「不思議な音の国」の著者イリーナさんは、この教本は上下巻合わせて1年以上費やさない。1曲に3回以上レッスンせずに進む、と仰っています。
昨年、この教本を3年半かけて終えた生徒が2人います。
練習をサボってというわけではなく、習得するのに時間がかかるタイプだったからです
この2人は、時間はかかりましたが基本は身に付いていると感じます。
音楽的な表現に長けているわけではありませんが、アーティキュレーションに対して無頓着なことはなく、平板な一本調子な演奏はしません。
ところが今、3年半を大きく上回る生徒が3人います。
小1から始めた小6、小5の生徒、年中から始めた小5の生徒です。
この3人は宿題の曲を家で何とか形にしてくることはまずありません。
音が読めないのかと思い、毎回手伝っていましたが一緒にやると読めていないわけでもなく··
レッスンで一緒にしたから、これでどういう曲かわかったので家で練習できるだろうと思っていると、「今週は忙しくてできなかった」ということがよくありました。もしくは「練習するのを忘れていた」と。
練習するのを忘れていた、は疑問しかない言い訳です。
ピアノを習っていたら毎回必ず練習する曲があります。このような生徒は書く宿題も絶対にしてくることはありませんので、翌週また同じものを宿題にします。

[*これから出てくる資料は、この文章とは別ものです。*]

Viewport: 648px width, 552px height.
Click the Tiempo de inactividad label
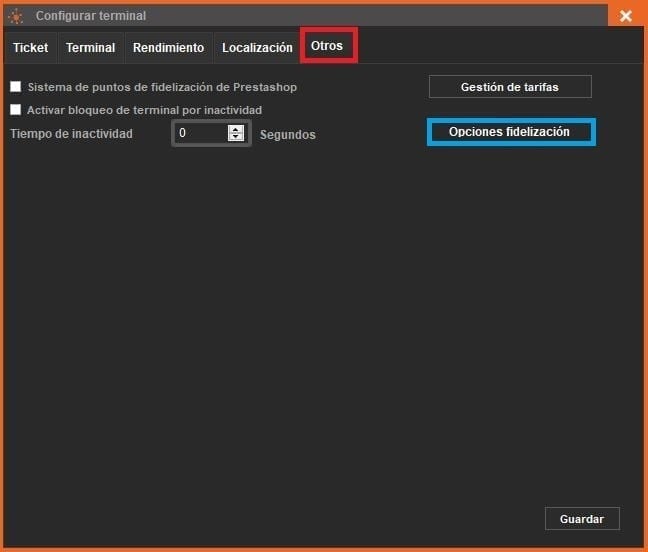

しかしそれでもしてこないことが多いので、結局レッスンの時間の中ですることになります。
書く作業は時間がかかります。特に年齢が低いお子さんはそうなので、これだけでレッスン時間の半分以上は使ってしまいます。
こうしたことの積み重ねが、ピアノを始めて5年も経つのに導入教本さえ終えることができない事態を生みます。
これだけ時間をかけたにも関わらず、最後の章に来ても、浅い音でスラーの弾き方さえ覚えることなく弾いている姿を見ると全ては無駄だったとしか思えなくなります。
ご家庭で放置され、やっつけの連続でその場しのぎで続けても、基礎は身に付かないことがこの教本を使ってよくわかるようになりました。
やろうとして時間がかかった3年半は意味がありますが、練習をサボり続けた5年は意味がないです。
練習してこられなかった言い訳に「お兄ちゃんが剣道があったから」と言われたり、レッスンで必要な楽譜を何かしら家に置いてきたり、空の鞄だけ持ってきたり、無断欠席するご家庭があったり··
これは趣味の習い事だとしても、「学ぶ」ということをご家庭で考えるべきだと思います。
子どもの頃の習い事への姿勢は、大人になってからの仕事や態度に表れるのではないかと思います。
信頼されなければ仕事を任せられないし、人として付き合えない。
習い事はその事自体に成果が見られなくとも、どのように向き合ったかに意味があるのではないかと思います。